- _WORK TO COMPLETE_:
Reproduce each line of the material precisely.

- _SUPPLIED RECORDS_:
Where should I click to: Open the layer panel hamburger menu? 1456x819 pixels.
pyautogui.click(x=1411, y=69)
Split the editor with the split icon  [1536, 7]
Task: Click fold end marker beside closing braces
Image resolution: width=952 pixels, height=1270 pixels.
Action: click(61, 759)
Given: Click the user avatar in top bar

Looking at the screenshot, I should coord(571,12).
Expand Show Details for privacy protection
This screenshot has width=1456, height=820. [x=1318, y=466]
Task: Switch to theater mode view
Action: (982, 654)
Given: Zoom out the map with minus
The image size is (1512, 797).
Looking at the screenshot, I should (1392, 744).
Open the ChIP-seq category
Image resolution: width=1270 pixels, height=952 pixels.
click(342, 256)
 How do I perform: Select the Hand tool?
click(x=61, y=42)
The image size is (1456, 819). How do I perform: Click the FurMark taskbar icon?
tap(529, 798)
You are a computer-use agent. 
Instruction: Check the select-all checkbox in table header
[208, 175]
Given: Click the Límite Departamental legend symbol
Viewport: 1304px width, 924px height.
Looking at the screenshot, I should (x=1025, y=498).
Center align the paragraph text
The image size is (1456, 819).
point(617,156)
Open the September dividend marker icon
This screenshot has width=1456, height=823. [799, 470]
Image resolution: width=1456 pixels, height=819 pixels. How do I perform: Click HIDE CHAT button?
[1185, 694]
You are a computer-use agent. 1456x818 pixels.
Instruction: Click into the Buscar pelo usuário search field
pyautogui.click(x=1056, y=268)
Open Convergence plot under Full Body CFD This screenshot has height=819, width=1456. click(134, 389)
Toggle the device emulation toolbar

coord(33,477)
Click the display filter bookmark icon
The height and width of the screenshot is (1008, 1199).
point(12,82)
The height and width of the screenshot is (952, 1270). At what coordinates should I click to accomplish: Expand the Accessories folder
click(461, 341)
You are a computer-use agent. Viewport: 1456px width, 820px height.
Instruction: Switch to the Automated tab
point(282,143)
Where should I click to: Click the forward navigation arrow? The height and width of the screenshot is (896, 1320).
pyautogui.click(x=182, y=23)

- _OUTPUT OF THE TASK_:
Where should I click to: Open the layer panel hamburger menu? 1456x819 pixels.
pyautogui.click(x=1411, y=69)
Split the editor with the split icon  [1536, 7]
Task: Click fold end marker beside closing braces
Image resolution: width=952 pixels, height=1270 pixels.
Action: click(61, 759)
Given: Click the user avatar in top bar

Looking at the screenshot, I should coord(571,12).
Expand Show Details for privacy protection
This screenshot has width=1456, height=820. [x=1318, y=466]
Task: Switch to theater mode view
Action: (982, 654)
Given: Zoom out the map with minus
The image size is (1512, 797).
Looking at the screenshot, I should (1392, 744).
Open the ChIP-seq category
Image resolution: width=1270 pixels, height=952 pixels.
click(342, 256)
 How do I perform: Select the Hand tool?
click(x=61, y=42)
The image size is (1456, 819). How do I perform: Click the FurMark taskbar icon?
tap(529, 798)
You are a computer-use agent. 
Instruction: Check the select-all checkbox in table header
[208, 175]
Given: Click the Límite Departamental legend symbol
Viewport: 1304px width, 924px height.
Looking at the screenshot, I should (x=1025, y=498).
Center align the paragraph text
The image size is (1456, 819).
point(617,156)
Open the September dividend marker icon
This screenshot has width=1456, height=823. [799, 470]
Image resolution: width=1456 pixels, height=819 pixels. How do I perform: Click HIDE CHAT button?
[1185, 694]
You are a computer-use agent. 1456x818 pixels.
Instruction: Click into the Buscar pelo usuário search field
pyautogui.click(x=1056, y=268)
Open Convergence plot under Full Body CFD This screenshot has height=819, width=1456. click(134, 389)
Toggle the device emulation toolbar

coord(33,477)
Click the display filter bookmark icon
The height and width of the screenshot is (1008, 1199).
point(12,82)
The height and width of the screenshot is (952, 1270). At what coordinates should I click to accomplish: Expand the Accessories folder
click(461, 341)
You are a computer-use agent. Viewport: 1456px width, 820px height.
Instruction: Switch to the Automated tab
point(282,143)
Where should I click to: Click the forward navigation arrow? The height and width of the screenshot is (896, 1320).
pyautogui.click(x=182, y=23)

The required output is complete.